L’objet de ce rapport est de faire un état des lieux de la puissance numérique française. En partant de la définition proposée par Serge Sur, il s’agira d’évaluer la puissance française dans sa capacité à faire, faire faire, empêcher de faire et refuser de faire dans le monde numérique. Les capacités de “faire” et de “faire faire” relèvent d’ailleurs d’une stratégie principalement offensive tandis que l’aptitude à "empêcher de faire” et à "refuser de faire” relève plutôt d’une capacité défensive.
Une capacité à exister stratégiquement
En effet, pour affirmer sa position de “faire”, dans un contexte de nette accélération du développement des technologies du numérique depuis les années 2000, la France a cherché à développer tous les niveaux de sa formation. En atteignant l’excellence dans certains domaines clés de l’industrie du numérique, elle a favorisé la création, l’innovation et renforcé ses capacités stratégiques. Cette stratégie présente toutefois une faille majeure puisque les entreprises tricolores peinent à faire face aux assauts des puissances étrangères.

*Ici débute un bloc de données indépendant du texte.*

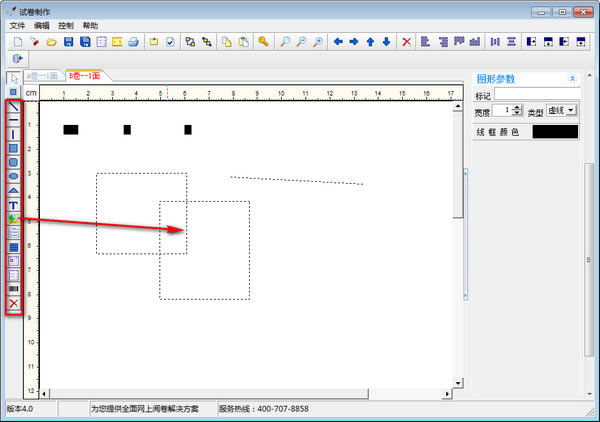The height and width of the screenshot is (422, 600).
Task: Switch to the A卷一1面 tab
Action: pos(46,76)
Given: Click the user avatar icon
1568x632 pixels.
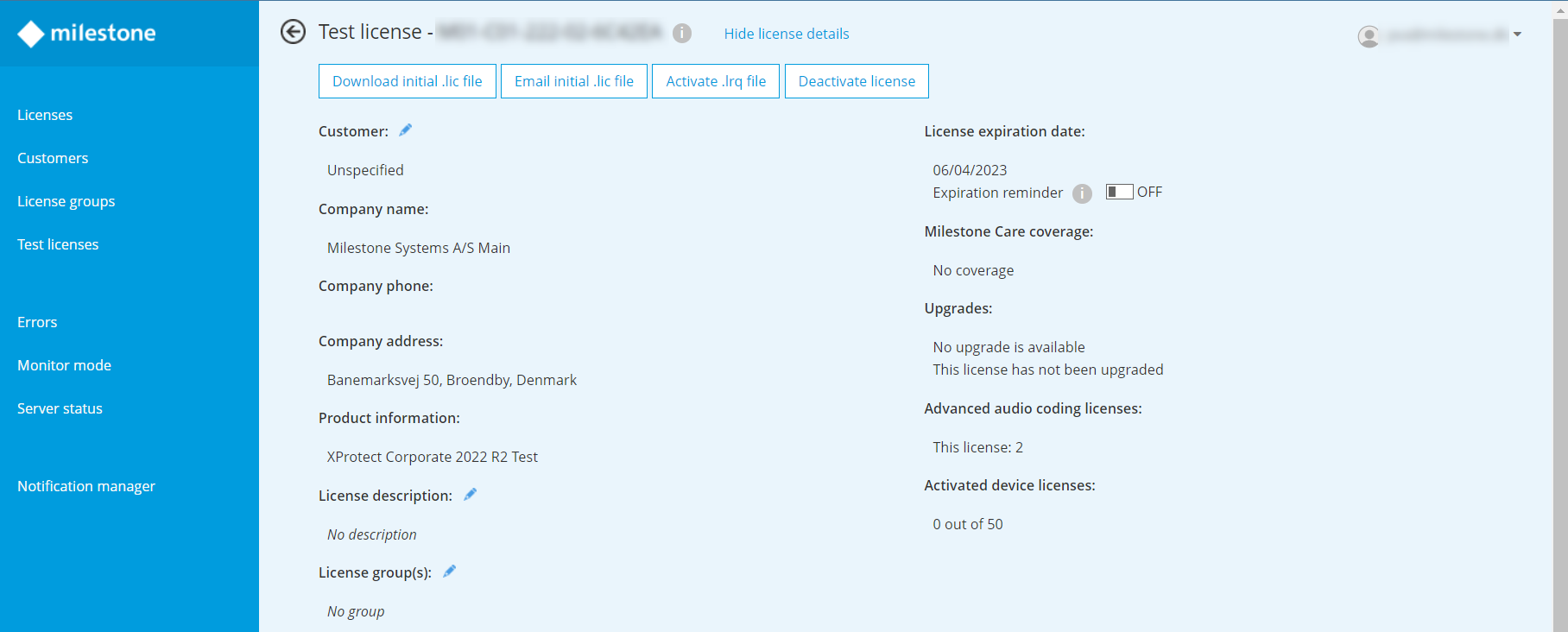Looking at the screenshot, I should [x=1369, y=35].
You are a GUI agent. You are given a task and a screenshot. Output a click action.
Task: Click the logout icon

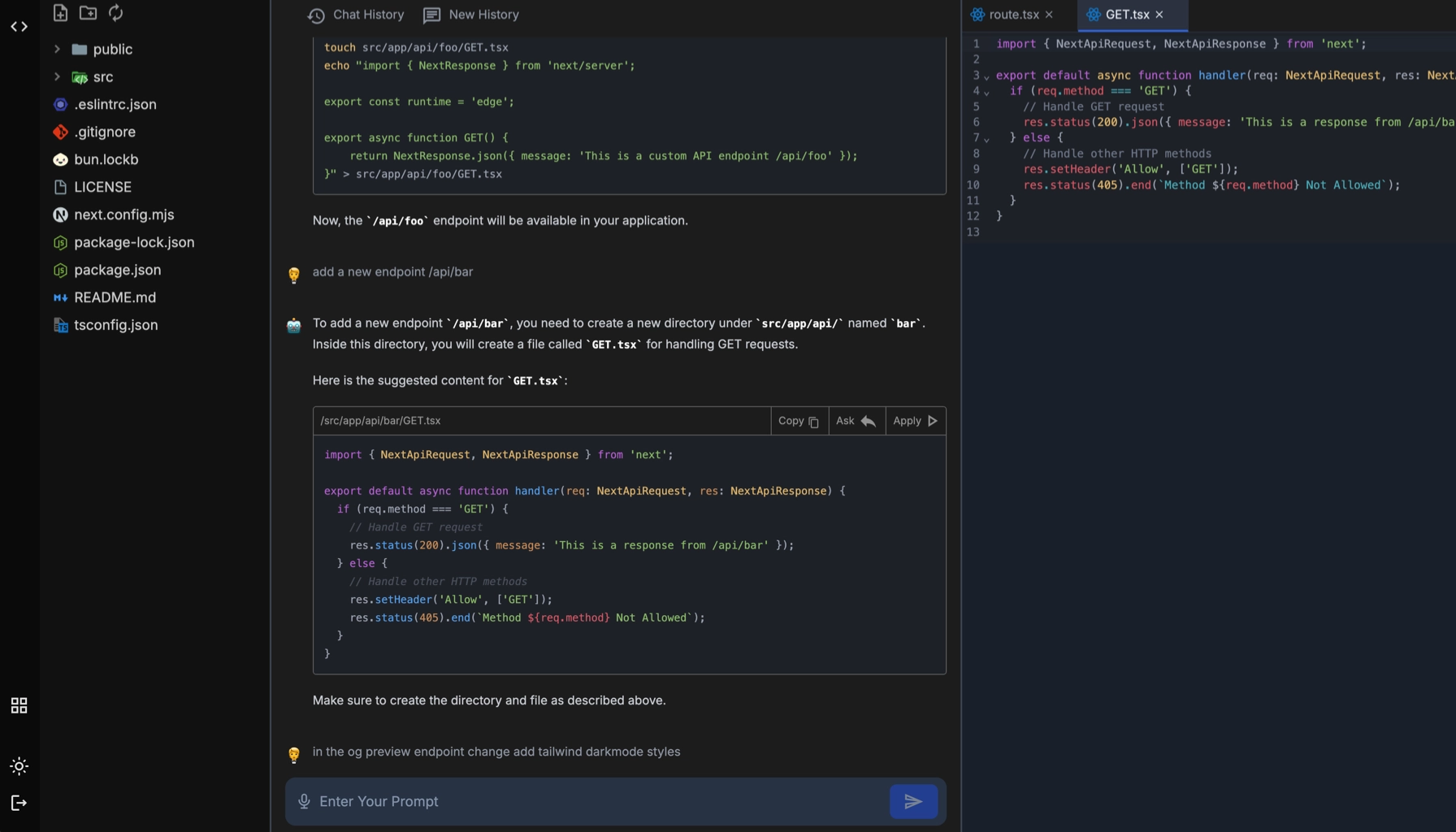point(19,803)
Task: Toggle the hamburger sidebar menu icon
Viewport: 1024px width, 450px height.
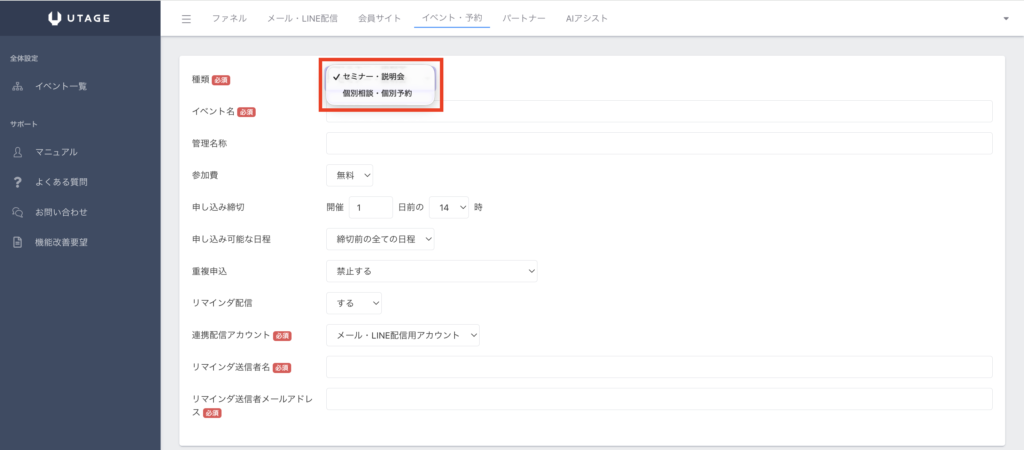Action: pyautogui.click(x=186, y=19)
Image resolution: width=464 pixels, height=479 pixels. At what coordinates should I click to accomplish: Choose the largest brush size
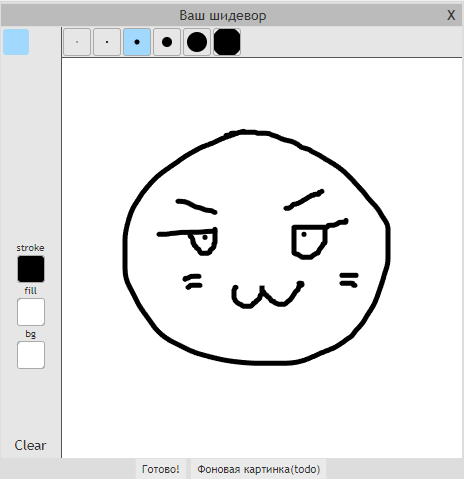coord(227,42)
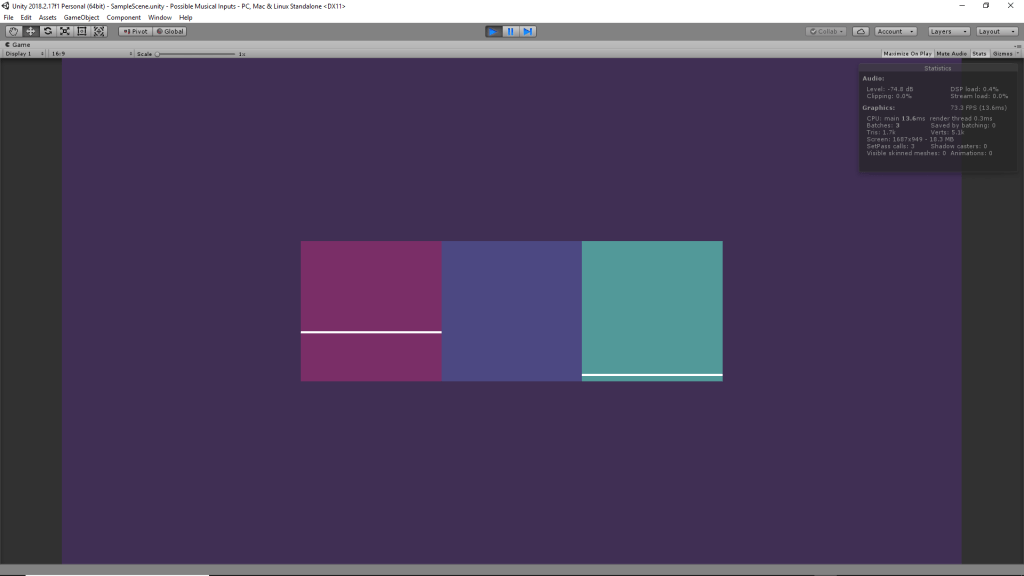Select the combined Transform tool
Image resolution: width=1024 pixels, height=576 pixels.
tap(99, 31)
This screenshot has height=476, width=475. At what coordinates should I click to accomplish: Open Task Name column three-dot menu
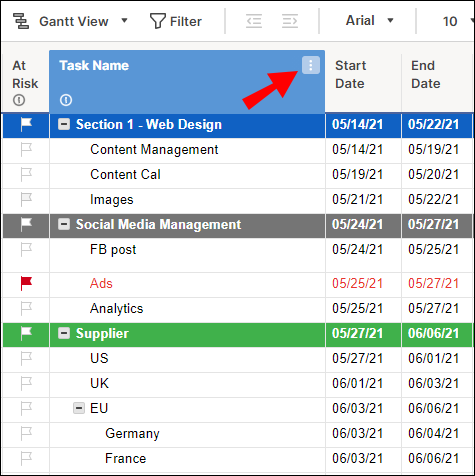coord(311,65)
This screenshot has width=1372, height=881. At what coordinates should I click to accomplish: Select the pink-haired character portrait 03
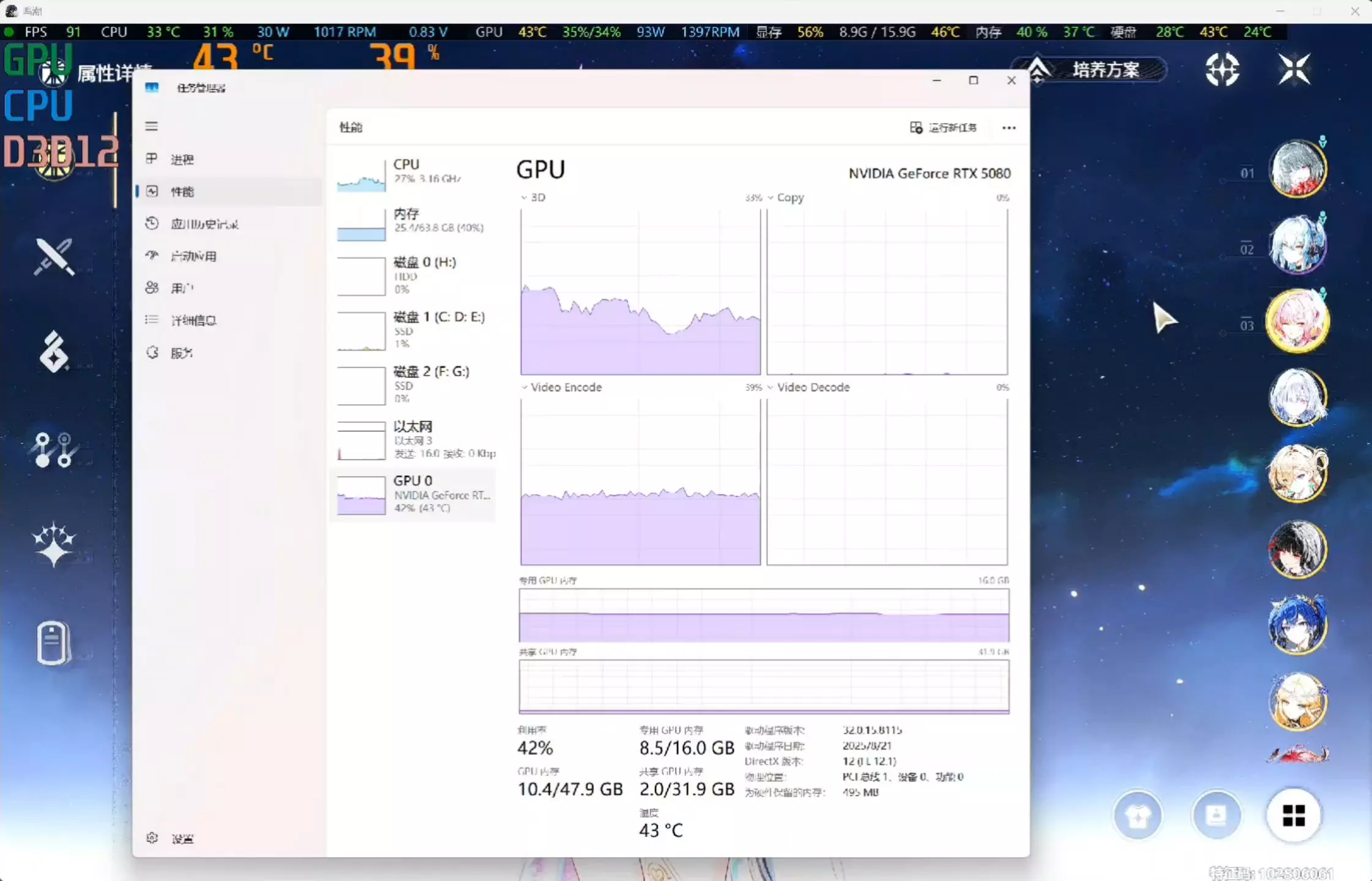[1297, 321]

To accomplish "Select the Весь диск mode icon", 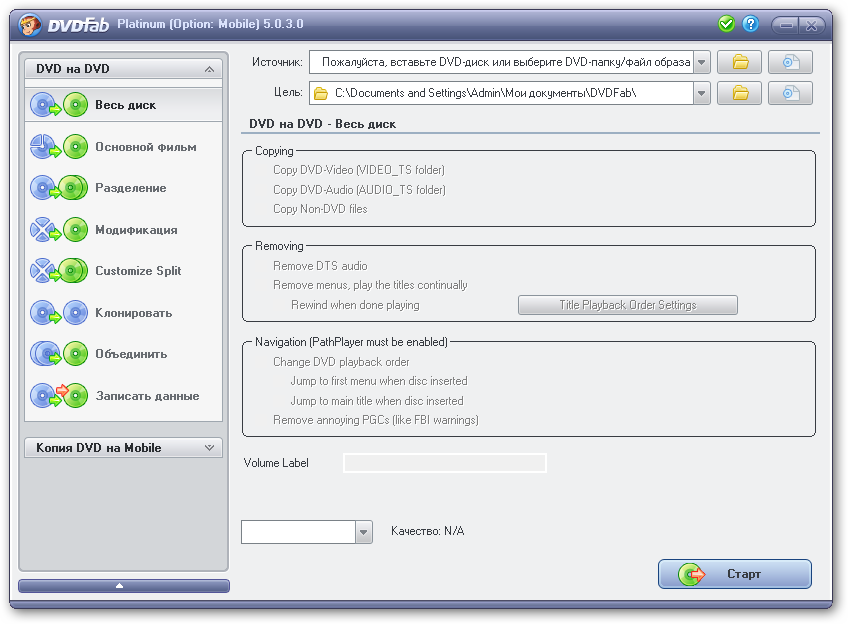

L’aptitude de la France à “faire faire” doit, quant à elle, être nuancée car le pays possède d’importantes capacités intellectuelles et techniques dans le monde du numérique mais elle n’arrive pas à s’imposer face aux puissances étrangères pour de nombreuses raisons. Elle se repose probablement trop sur une stratégie européenne qui tarde à porter ces fruits. De plus, avec son grand savoir dans le domaine de l’IA et de l’open data spécifiquement par la French Tech, il faut qu’elle arrive à exploiter sa capacité scientifique et opportunité économique tout en normalisant ses conditions afin de protéger ses entreprises innovantes et de pouvoir s’imposer durablement et efficacement dans le monde numérique. Pour cela, la commission d’enquête du Sénat sur la souveraineté numérique insiste sur quatre axes majeurs : défendre notre souveraineté, penser une stratégie globale, mettre en place des mesures urgentes et œuvrer dans la cyberdéfense et la protection des données et enfin réglementer les acteurs systémiques.
Le manque de réactivité par rapport à la conquête numérique étrangère
La puissance de la France concernant « l’empêcher de faire » est très faible, elle découle en partie de sa solitude stratégique. Le pays n’a pas su adopter des stratégies défensives assez fortes pour contrer l’invasion de son marché numérique, que ce soit matériel ou immatériel. Sa capacité à empêcher des cyberattaques est en deçà de celles d’autres puissances. Le pays cherche aujourd’hui à rectifier cette situation en renforçant les mesures défensives qui existent déjà.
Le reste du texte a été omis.